LF: No. I never struggled with the teachings of the Honorable Elijah Muhammad because I knew very little of what is called orthodox Islam. The Honorable Elijah Muhammad raised us in Islam in a way that we were not affected by orthodox Islam. He was very kind in that he always taught us respect, great respect for the Muslim world, but we also learned through our study that the Holy Prophet (pbuh) knew that our world of Islam would deviate from his path. And the Prophet, in his hadith, said that three generations after him would no longer be of him.
He did not want us to become a part of Sunni, Shiite, Hanafi, Hanbali or Sufi because he said to us that the Prophet Muhammad, pbuh, knew nothing of these splits. He was a Muslim and he wanted all who followed him to be Muslims. And so even though there were these different sects, Elijah Muhammad taught us to respect any one who said “there is no God but God and Muhammad is His messenger” (Shahada in Arabic). So we never looked at one sect or another that followed the things that divided them. We saw all of them as Muslims and one Nation of Islam. And that’s the way he reared us, but he did not want us to be corrupted by the divisions that had come into our world of Islam that we’re suffering from as we speak.
TIM: So how would you address the charge by some Sunnis that the Nation of Islam is, in some ways, itself a sect?
LF: Well, from their point of view, they feel we are a sect and I understand their perception of us because we’ve come up in America. We’ve come up under white supremacy. We’ve come up under the evil and oppression of a government that has never respected us as an equal citizen in this country. We came up under white supremacy, where the color of our skin became a badge of shame, a badge of dishonor, so that if we were not white or near white, then we were not as good as someone who was white, whose hair was straight. And this was a problem that [existed] during the time of the Holy Prophet and, [even after] brother Bilal’s acceptance of the Prophet and Islam, there were [still] some [Arabs] who saw his blackness as a badge of shame or dishonor and it caused him suffering. But the Prophet, pbuh, gradually weaned his followers away from any type of expression of racism.
But in America, this is what America was founded on: it was founded on the myth of white supremacy and our subjugation for 310 years of actual chattel slavery. [And even] now, 150 years up from slavery, [we’re] still fighting for equality. So the methodology of the Nation of Islam had to heal [our] self-hatred: you can’t be a Muslim and hate the way Allah created you. And He created many different flowers and plants, and planets of different colors, rocks of different colors, he created the human being like that. I should not feel that I am inferior to you because my color is different, the shape of my nose is different, my hair is different; I should not feel that way.

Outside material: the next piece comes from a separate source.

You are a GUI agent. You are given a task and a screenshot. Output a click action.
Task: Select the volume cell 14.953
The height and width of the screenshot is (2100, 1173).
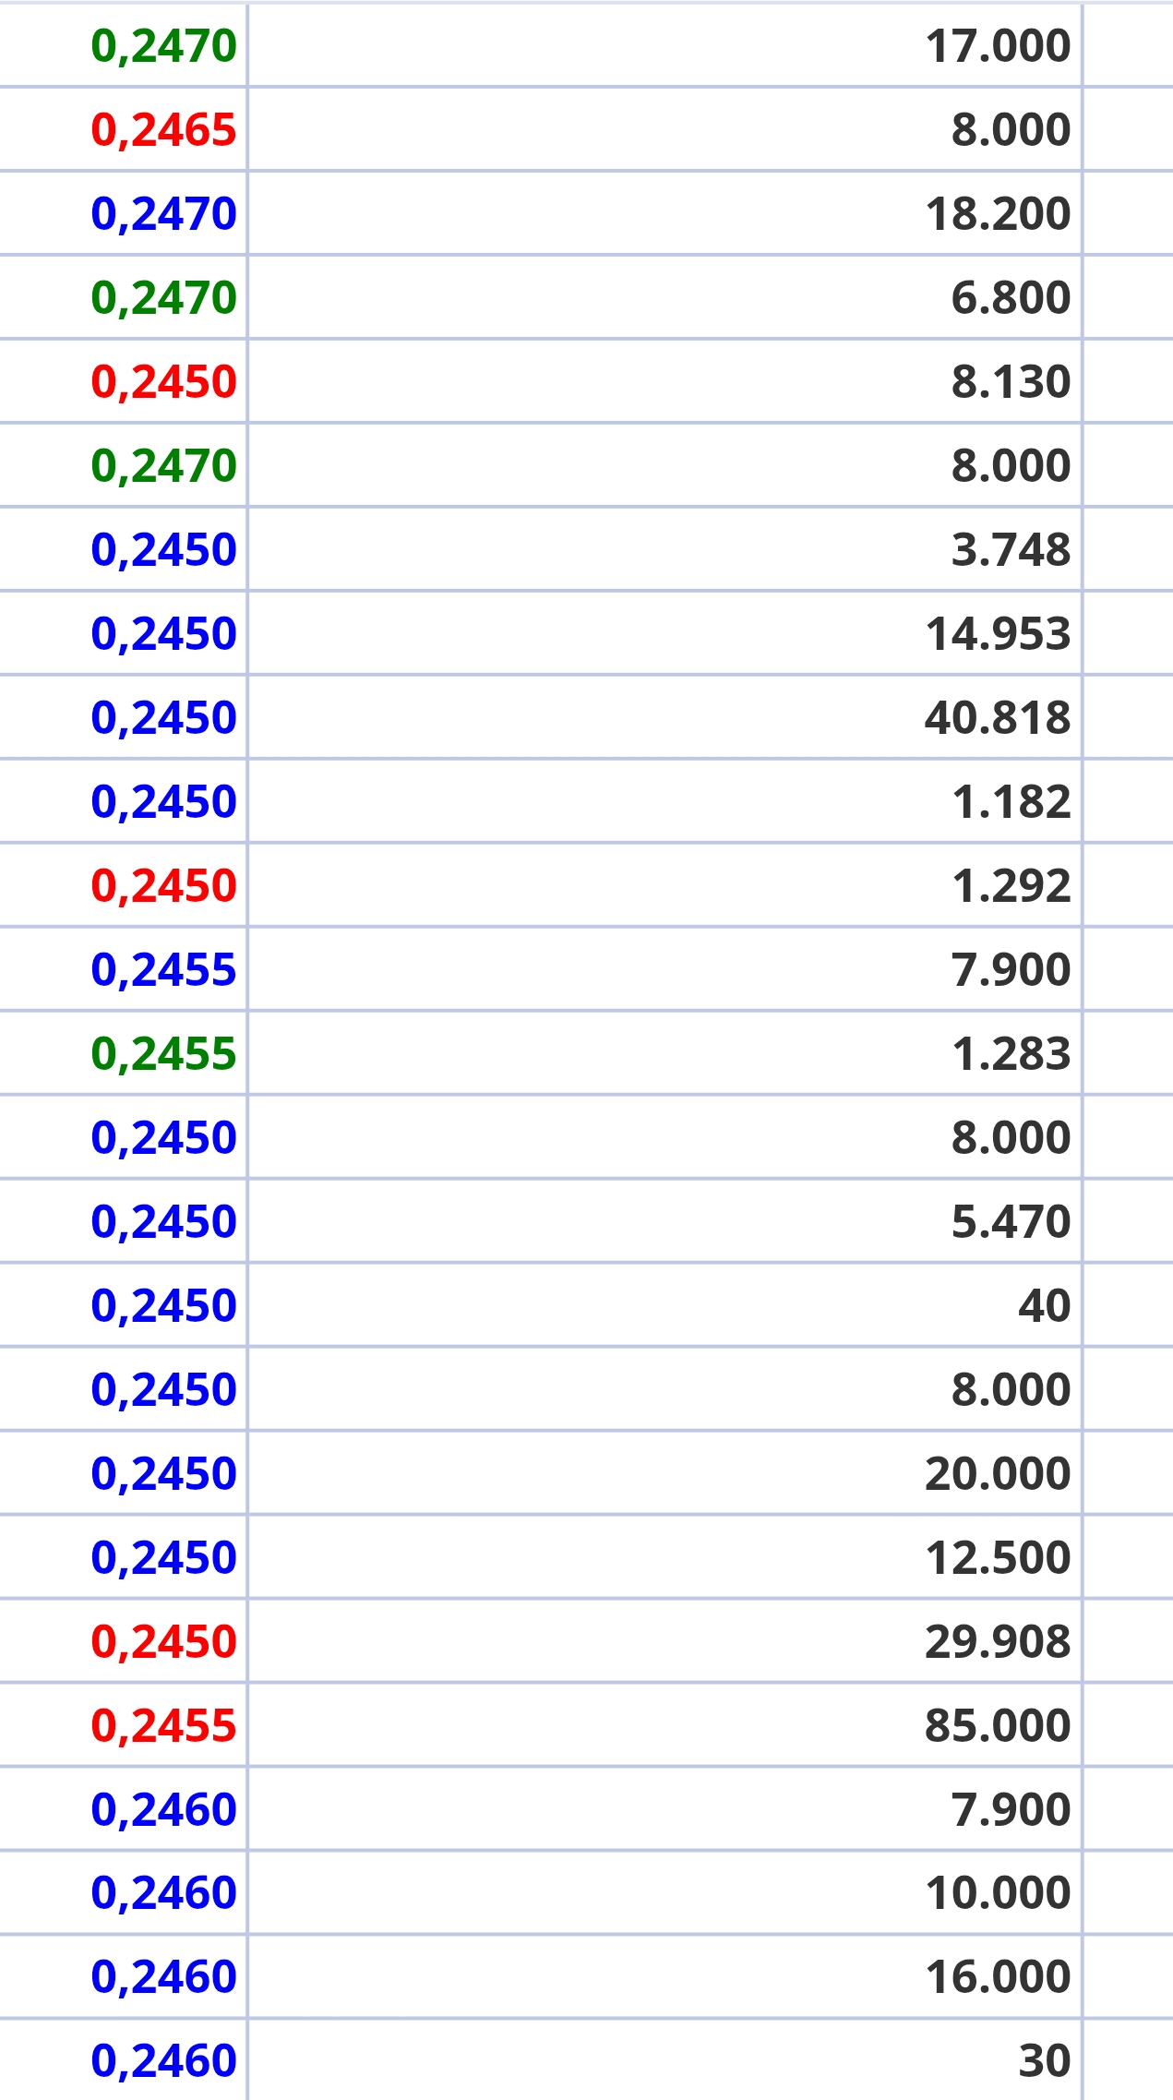coord(997,634)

The Honorable Elijah Muhammad, in his wisdom, taught us how to respect and love our blackness, which, of course, the foreign Muslims [say], “you know, this is not Islam, Islam does not deal with color.” No, not in its pure teachings, but we had to deal with the plague of white supremacy. And so he taught us how to love ourselves, how to respect and honor the way Allah created us and this is what propelled us and made us feel that Islam was ours. It wasn’t an Arab religion that we were accepting. So when I accepted Islam, I didn’t accept an Arab religion, I accepted my own religion, the natural religion of the human being. That meant that I could see an Arab, a Pakistani or a Caucasian Muslim and see them as they are but respect myself as I am because, in Islam, there is no Pakistani culture or Arab culture or Somali culture, there’s [only] the culture of Islam. But we had to grow into that and that took time.
So I can understand why some of the Sunni or orthodox Muslims would see us as a sect; because we were different in the way we were coming up. The fact that we were off and separate and the Sunnis, Sufis and others felt that we weren’t true Muslims, then the dialogue between our communities didn’t take place in order for us to understand orthodox Islam or for orthodox Islam to understand Elijah Muhammad’s approach.
TIM: You left the Nation after Elijah Muhammad’s son, Imam Warith Deen Muhammad, assumed leadership. Then in 1978, you decided to rebuild the Nation. Talk about that decision and some of the challenges you faced as a leader rebuilding the movement.
LF: Well first, the Imam Warith Deen, I loved what he was doing to try to unite the followers of Elijah Muhammad with the Muslim world. For the first time, during Ramadan, we took Ramadan with the Muslim world and during the Eid, we [also] prayed with our brothers and sisters from all over the world, here in Chicago and in other places. I thought that this was wonderful. But then he spoke ill of Elijah Muhammad and Elijah Muhammad’s teacher, Fard Muhammad, and that disturbed me because there would’ve been no Nation of Islam for him to take leadership of if there was no Elijah Muhammad, and there would not have been an Elijah Muhammad if there wasn’t a Fard Muhammad. I thought that he should respect his father and respect his father’s teachings and then take us where he felt we needed to go.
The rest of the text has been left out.